Ah, NCAA basketball championship week. If you’ve flipped by ESPN at all this month, you know it’s going on now, and if you’ve cared to watch the worldwide leader in sports, you’re wrapped up in it. Bracketology, the Big Dance, Digger, and Dickie V.
And one notable absence — the Ivy League.
Earlier this week, on Tuesday, Penn played Princeton in the final NCAA Division I regular season game of the season. It was a totally meaningless matchup, since the Quakers had already sealed the Ivy championship and the automatic bid to the NCAA tournament that comes with it.
Every other D-I conference has a postseason tournament to determine its champion — except the Ancient Eight.
Let’s face it. There’s nothing wrong with a postseason tournament. Not a single thing. But there’s a lot of greatness that comes with one.
Think of the excitement of postseason play, which only one Ivy team currently gets to taste. Think of the revenue it brings in for the league. The Ivy League can actually pull in television viewers — ESPN’s College Gameday show, which aired from Penn’s Franklin Field before the de facto Ivy football championship game, was the highest rated Gameday show ever.
Perhaps most importantly, an Ivy League postseason tournament would make the regular season more meaningful for more teams. Sure, the regular season is the ticket for the Penns and Princetons to advance to the NCAAs, but what about the Cornells, Columbias, and Dartmouths? A few losses into the season, and the rest of the schedule becomes a learning experience.
Now say that six of the league’s eight teams qualify for the postseason. Suddenly, a cellar-dweller like Columbia can string together a handful of wins at the end of the year and make it to the postseason.
So here’s what I propose. The top six teams advance to the Ivy tournament, with the top two receiving byes. The third team plays the sixth team, and No. 4 plays No. 5 in the first round. Then the teams are reseeded, and we have four teams in the semifinals, which whittles down to two and then one. That team gets to hang the Ivy championship banner and move on to the Big Dance. We’ll use a single elimination format, and play the games at a neutral site, maybe somewhere near New York City or Hartford, since that’s roughly the geographical center of the league.
Think about it. Instead of a meaningless game between Penn and Princeton this week, we could have had postseason action. How would it have played out?
Well, we’d have Princeton-Cornell and Yale-Harvard in the first-round action. The picks? Princeton over the Red — Cornell’s team is still too inexperienced — and Yale toppling Harvard. In the next round Yale, would fall to Penn, but Princeton pulls off the upset over Brown. The Tigers are a team that knows the heat of an Ivy race, and would come up big in postseason play. In the finals, Penn halts the Tigers’ run, and the Quakers complete an undefeated season against conference opponents.
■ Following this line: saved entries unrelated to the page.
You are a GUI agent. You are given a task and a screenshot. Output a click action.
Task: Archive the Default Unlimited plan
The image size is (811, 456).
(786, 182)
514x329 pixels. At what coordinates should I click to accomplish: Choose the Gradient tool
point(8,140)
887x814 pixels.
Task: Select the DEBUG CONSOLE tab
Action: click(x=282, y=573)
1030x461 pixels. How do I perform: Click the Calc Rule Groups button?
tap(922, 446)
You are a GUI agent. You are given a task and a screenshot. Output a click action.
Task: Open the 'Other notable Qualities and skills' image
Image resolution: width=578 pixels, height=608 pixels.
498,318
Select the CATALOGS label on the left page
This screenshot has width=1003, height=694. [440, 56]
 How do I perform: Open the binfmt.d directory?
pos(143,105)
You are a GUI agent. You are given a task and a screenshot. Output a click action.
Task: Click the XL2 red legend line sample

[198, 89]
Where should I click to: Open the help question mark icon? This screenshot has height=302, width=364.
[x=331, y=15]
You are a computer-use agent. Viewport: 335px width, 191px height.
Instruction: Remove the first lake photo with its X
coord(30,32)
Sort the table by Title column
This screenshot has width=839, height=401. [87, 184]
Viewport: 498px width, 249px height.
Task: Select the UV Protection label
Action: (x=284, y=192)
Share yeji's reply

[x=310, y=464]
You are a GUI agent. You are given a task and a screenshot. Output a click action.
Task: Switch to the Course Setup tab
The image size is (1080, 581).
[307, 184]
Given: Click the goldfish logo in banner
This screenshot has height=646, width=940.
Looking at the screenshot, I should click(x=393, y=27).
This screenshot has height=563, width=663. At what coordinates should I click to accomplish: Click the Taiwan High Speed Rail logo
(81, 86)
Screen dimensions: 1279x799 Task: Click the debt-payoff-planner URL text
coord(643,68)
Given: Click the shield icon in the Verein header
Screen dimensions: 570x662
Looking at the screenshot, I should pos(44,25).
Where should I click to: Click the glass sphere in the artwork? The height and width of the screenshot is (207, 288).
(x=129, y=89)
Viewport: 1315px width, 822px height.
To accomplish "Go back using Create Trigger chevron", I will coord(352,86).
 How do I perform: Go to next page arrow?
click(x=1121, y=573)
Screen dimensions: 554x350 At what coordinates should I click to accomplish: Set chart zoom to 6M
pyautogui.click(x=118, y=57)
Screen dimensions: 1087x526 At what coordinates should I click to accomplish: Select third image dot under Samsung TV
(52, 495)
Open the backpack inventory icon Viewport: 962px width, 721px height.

Just for kicks, let’s say Penn’s star senior, Ugonna Onyekwe, gets named tournament MVP.
Then I woke up.
That didn’t happen, of course. There were no exciting buzzer-beaters, no legendary overtime games, no playoff action. Penn beat the Tigers on Tuesday, 74-67, and nobody cared except for the players and their families, because the Quakers were already the Ivy champs. There is no opportunity for an upset in the postseason, and no tournament MVP to hand out.
So goes the Ivy League, the most tradition-laden conference in the nation. The only changes the league brings around now are inane things like preventing athletes from practicing for seven weeks out of the year. The teams don’t even get to play the same number of games that other programs do.
It’s time for the Ivy League to break with tradition in a good way — by making changes that excite the fans, energize the players, and bring in revenue.
That can start with a conference tournament, which each of the other 31 Division I conferences enjoy.